■ EXERCISE:
Copy the entries below verbatim, from the start of the entries up to and including the line containing "The height and width of the screenshot is (2576, 684).".

■ EXTRACTED RECORDS:
• • •

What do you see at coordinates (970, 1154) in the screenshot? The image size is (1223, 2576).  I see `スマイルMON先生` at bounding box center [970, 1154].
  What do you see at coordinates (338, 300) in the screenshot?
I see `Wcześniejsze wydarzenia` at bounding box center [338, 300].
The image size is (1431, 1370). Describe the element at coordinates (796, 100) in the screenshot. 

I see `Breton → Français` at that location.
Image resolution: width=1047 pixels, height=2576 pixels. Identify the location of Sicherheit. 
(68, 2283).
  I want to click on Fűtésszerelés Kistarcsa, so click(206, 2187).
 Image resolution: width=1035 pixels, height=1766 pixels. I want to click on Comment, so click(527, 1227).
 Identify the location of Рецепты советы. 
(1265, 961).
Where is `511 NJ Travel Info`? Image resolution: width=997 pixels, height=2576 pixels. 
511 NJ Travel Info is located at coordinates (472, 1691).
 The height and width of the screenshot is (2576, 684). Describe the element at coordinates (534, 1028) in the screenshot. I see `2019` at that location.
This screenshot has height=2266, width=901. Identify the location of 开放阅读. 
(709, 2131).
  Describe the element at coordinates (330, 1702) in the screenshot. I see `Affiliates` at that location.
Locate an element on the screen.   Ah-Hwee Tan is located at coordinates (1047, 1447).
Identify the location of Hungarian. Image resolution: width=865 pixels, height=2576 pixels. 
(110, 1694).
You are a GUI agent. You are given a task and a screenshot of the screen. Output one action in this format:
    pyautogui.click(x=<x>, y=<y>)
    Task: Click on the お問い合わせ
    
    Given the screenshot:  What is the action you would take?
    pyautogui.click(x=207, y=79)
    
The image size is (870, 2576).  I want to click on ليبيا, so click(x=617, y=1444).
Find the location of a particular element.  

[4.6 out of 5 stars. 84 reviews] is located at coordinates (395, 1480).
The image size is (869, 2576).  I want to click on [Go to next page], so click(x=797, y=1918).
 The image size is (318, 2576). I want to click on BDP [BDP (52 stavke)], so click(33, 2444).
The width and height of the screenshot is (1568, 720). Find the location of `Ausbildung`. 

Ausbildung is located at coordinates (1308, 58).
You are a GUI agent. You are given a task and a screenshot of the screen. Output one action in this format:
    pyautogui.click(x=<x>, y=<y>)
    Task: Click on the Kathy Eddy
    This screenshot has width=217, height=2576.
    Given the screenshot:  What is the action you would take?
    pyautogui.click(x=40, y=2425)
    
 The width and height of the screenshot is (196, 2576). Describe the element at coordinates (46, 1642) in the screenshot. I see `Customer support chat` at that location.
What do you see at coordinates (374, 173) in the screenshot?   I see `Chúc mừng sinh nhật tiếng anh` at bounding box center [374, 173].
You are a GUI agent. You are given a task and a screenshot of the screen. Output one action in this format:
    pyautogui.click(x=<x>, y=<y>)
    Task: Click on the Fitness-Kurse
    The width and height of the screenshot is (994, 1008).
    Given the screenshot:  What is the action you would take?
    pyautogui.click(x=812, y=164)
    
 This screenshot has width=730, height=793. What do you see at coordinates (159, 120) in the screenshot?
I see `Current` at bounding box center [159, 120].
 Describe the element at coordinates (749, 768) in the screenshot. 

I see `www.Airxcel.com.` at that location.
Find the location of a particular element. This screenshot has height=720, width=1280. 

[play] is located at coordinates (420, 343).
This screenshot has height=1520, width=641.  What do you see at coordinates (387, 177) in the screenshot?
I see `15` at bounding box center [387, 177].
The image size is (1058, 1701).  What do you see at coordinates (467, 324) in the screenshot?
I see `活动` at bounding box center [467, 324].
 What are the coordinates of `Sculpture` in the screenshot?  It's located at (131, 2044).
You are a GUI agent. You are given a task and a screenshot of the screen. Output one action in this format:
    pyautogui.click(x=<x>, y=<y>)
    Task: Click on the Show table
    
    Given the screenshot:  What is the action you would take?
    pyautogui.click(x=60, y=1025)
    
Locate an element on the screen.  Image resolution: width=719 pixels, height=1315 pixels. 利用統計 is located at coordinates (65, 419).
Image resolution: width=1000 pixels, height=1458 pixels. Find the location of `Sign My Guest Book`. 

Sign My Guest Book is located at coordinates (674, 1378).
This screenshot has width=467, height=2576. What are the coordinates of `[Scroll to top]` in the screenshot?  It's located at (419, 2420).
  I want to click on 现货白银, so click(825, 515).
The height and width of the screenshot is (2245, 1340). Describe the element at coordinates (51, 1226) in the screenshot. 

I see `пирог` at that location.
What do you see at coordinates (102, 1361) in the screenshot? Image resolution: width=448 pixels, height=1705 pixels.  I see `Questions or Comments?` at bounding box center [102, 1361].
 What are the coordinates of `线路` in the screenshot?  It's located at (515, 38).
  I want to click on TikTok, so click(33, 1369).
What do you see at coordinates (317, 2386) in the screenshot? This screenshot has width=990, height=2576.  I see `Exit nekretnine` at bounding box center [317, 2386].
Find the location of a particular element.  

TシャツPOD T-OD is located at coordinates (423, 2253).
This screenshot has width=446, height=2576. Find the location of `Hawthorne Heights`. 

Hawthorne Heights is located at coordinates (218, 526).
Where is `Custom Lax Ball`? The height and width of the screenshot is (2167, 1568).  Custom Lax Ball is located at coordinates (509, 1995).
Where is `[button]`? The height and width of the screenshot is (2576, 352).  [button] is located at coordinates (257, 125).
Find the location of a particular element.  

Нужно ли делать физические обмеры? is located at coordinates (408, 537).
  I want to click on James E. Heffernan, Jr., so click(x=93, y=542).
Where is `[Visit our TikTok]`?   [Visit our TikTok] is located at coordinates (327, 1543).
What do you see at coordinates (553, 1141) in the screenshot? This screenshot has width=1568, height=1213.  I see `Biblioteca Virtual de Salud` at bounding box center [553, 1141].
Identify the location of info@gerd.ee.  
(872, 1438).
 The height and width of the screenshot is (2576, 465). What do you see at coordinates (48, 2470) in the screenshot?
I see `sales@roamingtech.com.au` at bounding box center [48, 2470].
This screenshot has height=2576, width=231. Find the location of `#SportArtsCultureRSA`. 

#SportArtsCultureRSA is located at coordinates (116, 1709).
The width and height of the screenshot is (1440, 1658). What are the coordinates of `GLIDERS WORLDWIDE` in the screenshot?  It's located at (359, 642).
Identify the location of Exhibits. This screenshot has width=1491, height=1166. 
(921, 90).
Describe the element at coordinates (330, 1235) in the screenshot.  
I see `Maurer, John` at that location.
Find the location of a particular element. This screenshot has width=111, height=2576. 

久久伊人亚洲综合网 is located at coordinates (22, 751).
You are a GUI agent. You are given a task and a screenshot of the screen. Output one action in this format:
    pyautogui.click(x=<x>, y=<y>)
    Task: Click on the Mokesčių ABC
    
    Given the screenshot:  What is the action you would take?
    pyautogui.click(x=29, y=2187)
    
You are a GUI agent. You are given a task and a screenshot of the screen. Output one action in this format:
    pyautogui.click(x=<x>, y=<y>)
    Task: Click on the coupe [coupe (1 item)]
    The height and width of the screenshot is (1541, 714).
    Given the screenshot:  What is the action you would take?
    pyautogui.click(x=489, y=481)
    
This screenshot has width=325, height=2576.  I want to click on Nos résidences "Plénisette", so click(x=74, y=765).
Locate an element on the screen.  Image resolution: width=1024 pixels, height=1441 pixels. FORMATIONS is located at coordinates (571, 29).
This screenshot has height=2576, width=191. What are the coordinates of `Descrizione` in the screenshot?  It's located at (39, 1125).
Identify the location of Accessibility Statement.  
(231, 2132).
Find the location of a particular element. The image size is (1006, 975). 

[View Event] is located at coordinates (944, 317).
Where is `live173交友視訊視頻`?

• • •

■ FINAL RESULT:
What do you see at coordinates (970, 1154) in the screenshot? The image size is (1223, 2576).  I see `スマイルMON先生` at bounding box center [970, 1154].
  What do you see at coordinates (338, 300) in the screenshot?
I see `Wcześniejsze wydarzenia` at bounding box center [338, 300].
The image size is (1431, 1370). Describe the element at coordinates (796, 100) in the screenshot. 

I see `Breton → Français` at that location.
Image resolution: width=1047 pixels, height=2576 pixels. Identify the location of Sicherheit. 
(68, 2283).
  I want to click on Fűtésszerelés Kistarcsa, so click(206, 2187).
 Image resolution: width=1035 pixels, height=1766 pixels. I want to click on Comment, so click(527, 1227).
 Identify the location of Рецепты советы. 
(1265, 961).
Where is `511 NJ Travel Info`? Image resolution: width=997 pixels, height=2576 pixels. 
511 NJ Travel Info is located at coordinates (472, 1691).
 The height and width of the screenshot is (2576, 684). Describe the element at coordinates (534, 1028) in the screenshot. I see `2019` at that location.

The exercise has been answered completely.